• **Source passage**
"""

TENSIONS are running high among politicians in Westminster as the Brexit negotiations begin, though that’s nothing compared with the ‘Cathedral of Horror’ simmering beneath them.

Managing a “higgledy-piggledy” collection of pipes, cables and wiring lurking under the Parliament buildings was all in a day’s work for Westminster’s most senior official, former Clerk of the House of Commons, Sir Robert James Rogers.

With a budget of £250 million a year as Corporate Officer and responsibility for a prime acreage in London SW1, including Big Ben, it was no wonder that home in Herefordshire provided balm for his fevered brow.

Speaking to an audience in St Thomas a Becket Church at Huntington, part of a season of fundraising events organised by the Friends, Lord Lisvane, now a cross-bench peer in the Lords, gave a flavour of his responsibilities.

“For those of you who have been corporate officers, you will know the waking up in a cold sweat at three-in-the-morning moments,” he said. “If anything goes wrong, you are the one who is sued; and if anything goes seriously wrong, the Corporate Manslaughter and Corporate Homicide Act means that you quite literally end up in the dock.”

Herefordshire, and more particularly the Golden Valley, has been his home for over 40 years. When he first took his seat in the House of Lords, the county’s own political sketch writer, Quentin Letts was there.

The “whiskered Sir Robert - church organist and beady-eyed scholar” was supported by former Speaker, Lady Boothroyd, and received an “unusually big cheer” from peers and spectators.

"""

• **Information shown**
"""

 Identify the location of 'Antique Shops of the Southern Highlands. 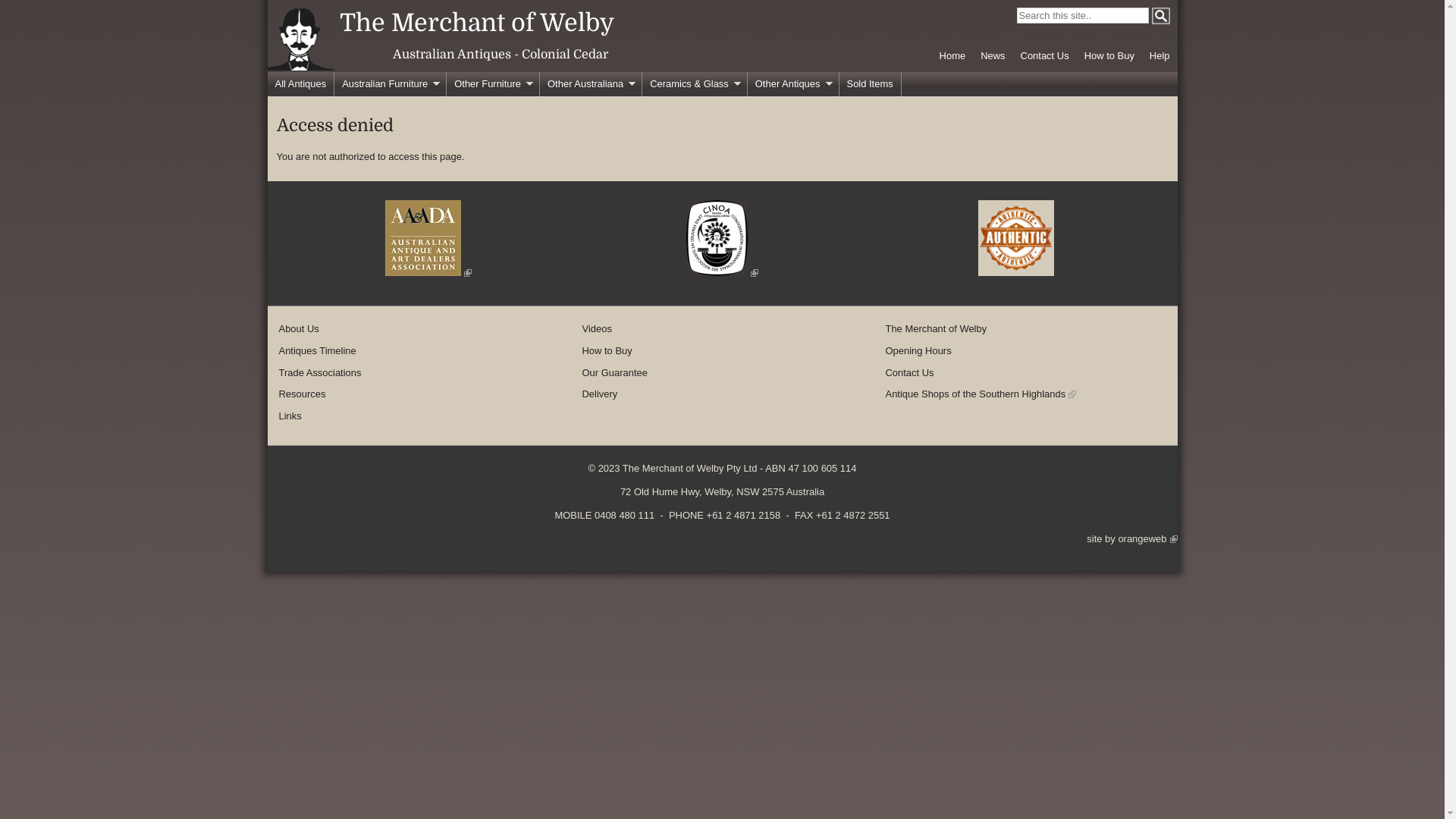
(981, 393).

"""

• **Request**
Decide whether each statement agrees with the article on Lord Lisvane: (a) As Corporate Officer he had a budget of £250 million a year; (b) Herefordshire has been his home for less than 20 years; (c) Lady Boothroyd supported him when he took his seat in the House of Lords. Answer yes or no for each, quoting the article's deciding words. The listing comes from a separate source.

• **Reply to the exercise**
(a) Yes: "With a budget of £250 million a year as Corporate Officer"
(b) No: "has been his home for over 40 years"
(c) Yes: "was supported by former Speaker, Lady Boothroyd"